• _ARBEITSAUFTRÄGE_
1 - Beantworte die folgenden Fragen zum Text über Schlingfallen:
(a) Was fehlt der Löwin, die durch die Savanne streift?
(b) Aus welchen Drähten werden die selbst gebauten Fallen hergestellt?
(c) In welchen Ländern sind Metallschlingen laut Dr. Thomas Breuer verboten?
2 - Schreibe die Zeilen der Einträge, beginnend mit der Zeile, die „You are a GUI“ enthält, und endend mit dem Ende der Einträge, als JSON-Liste von Zeichenketten um, eine pro Zeile und ohne Leerzeilen. Lass die Bilder dabei weg.

• _AUSGANGSTEXT_

Mühsam streift eine große Löwin durch die Weiten der Savanne. Ihr fehlt eine Vorderpfote. Die Löwin hat Glück, ihr Rudel versorgt sie mit Nahrung. Noch größeres Glück ist, dass sie überhaupt noch lebt. Denn sie hat ihre Pfote in einer Kabelschlinge verloren. Erbarmungslos ziehen sich diese Schlingen aus Metalldraht beim Kampf ums Überleben immer weiter zu, schneiden tief in Haut und Fleisch. Kann ein Tier tatsächlich entkommen, stirbt es meist später an der Infektion seiner Verletzungen. Schlingfallen gehören heute zu den größten Bedrohungen nicht nur für Löwen, sondern für viele Wildtiere in ganz Afrika.

Kabelschlingen töten wahllos

Eingesammelte und konfiszierte Schlingfallen © Julie Bela Wanona
Eingesammelte und konfiszierte Schlingfallen © Julie Bela Wanona

Die selbst gebauten Fallen aus den Drähten alter Autoreifen, Fahrradbremsen oder abgebauten Zäunen sollen Gnus, Zebras und Antilopen als Buschfleisch fangen, dessen Nachfrage stetig steigt. Doch sie töten wahllos, was hineingerät und machen auch vor trächtigen Tieren oder Müttern mit Jungen nicht halt. Senkrecht zwischen Büschen und Sträuchern aufgehängt, ziehen die Fallen sich nicht selten um Hals oder Bauch von Löwen, Hyänen und Geparden unerbittlich zu. Elefanten, Nashörner und Giraffen tragen folgenschwere Beinverletzungen davon. Und immer wieder verlieren Menschenaffen ihre Gliedmaßen oder verenden qualvoll in den Fallen: "Auch in den Regenwäldern Afrikas ist die Situation dramatisch und scheint stark zuzunehmen, obwohl Metallschlingen in allen Ländern des Kongobeckens verboten sind”, so Dr. Thomas Breuer, Zentralafrika-Referent beim WWF Deutschland.

• _EINGABEMATERIAL_
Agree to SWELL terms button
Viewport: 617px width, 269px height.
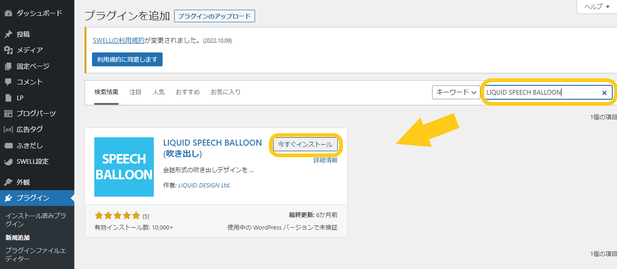coord(127,59)
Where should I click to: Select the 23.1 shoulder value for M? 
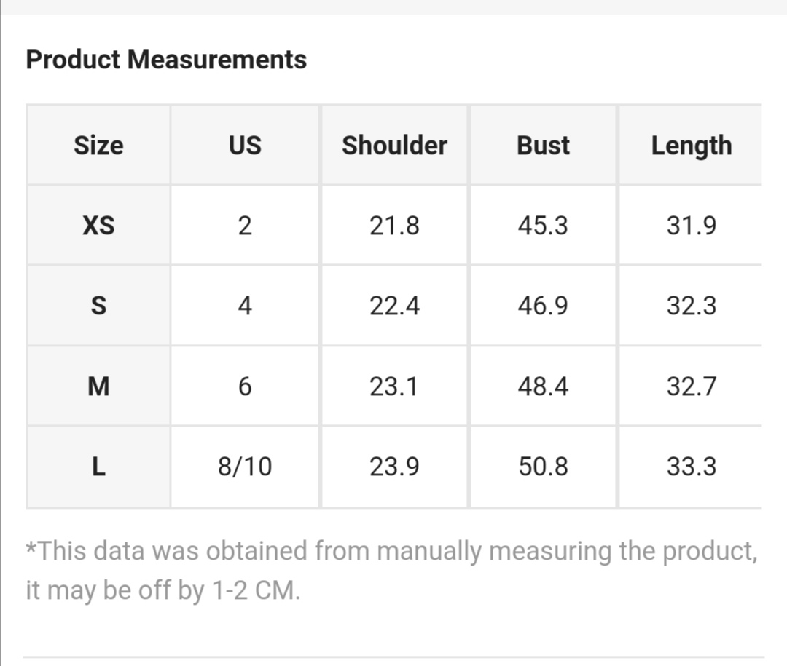394,386
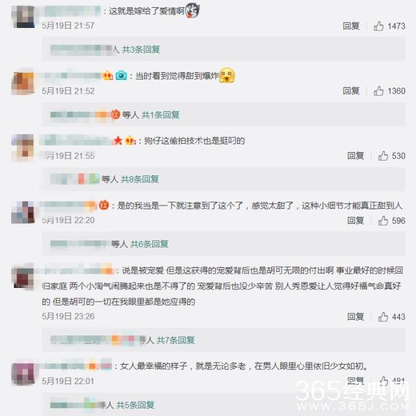This screenshot has width=416, height=416.
Task: Expand 共8条回复 replies
Action: 140,179
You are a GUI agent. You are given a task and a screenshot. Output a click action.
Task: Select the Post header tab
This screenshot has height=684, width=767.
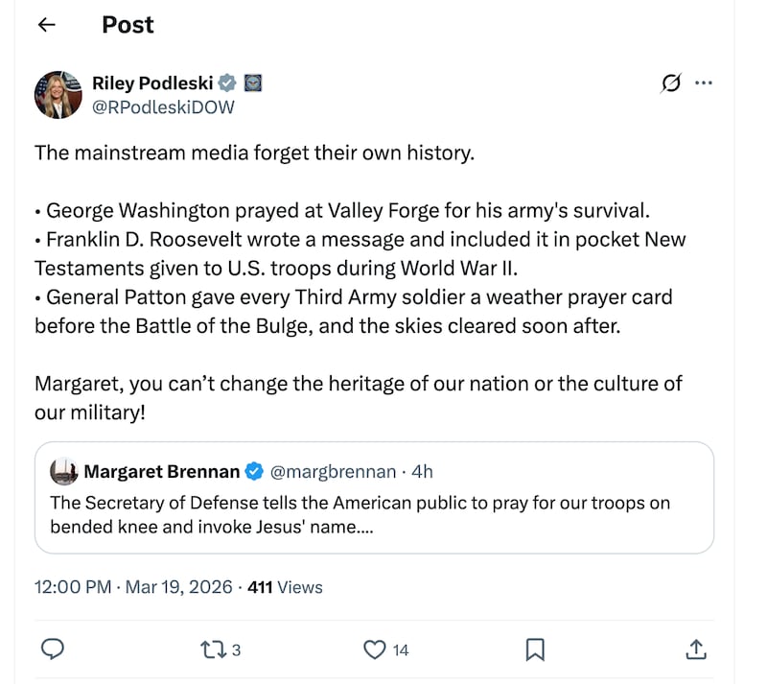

• _LÖSUNGEN_
1 -
(a) Eine Vorderpfote.
(b) Aus den Drähten alter Autoreifen, Fahrradbremsen oder abgebauten Zäune.
(c) In allen Ländern des Kongobeckens.

2 -
[
  "You are a GUI agent. You are given a task and a screenshot. Output a click action.",
  "Task: Select the Post header tab",
  "This screenshot has height=684, width=767."
]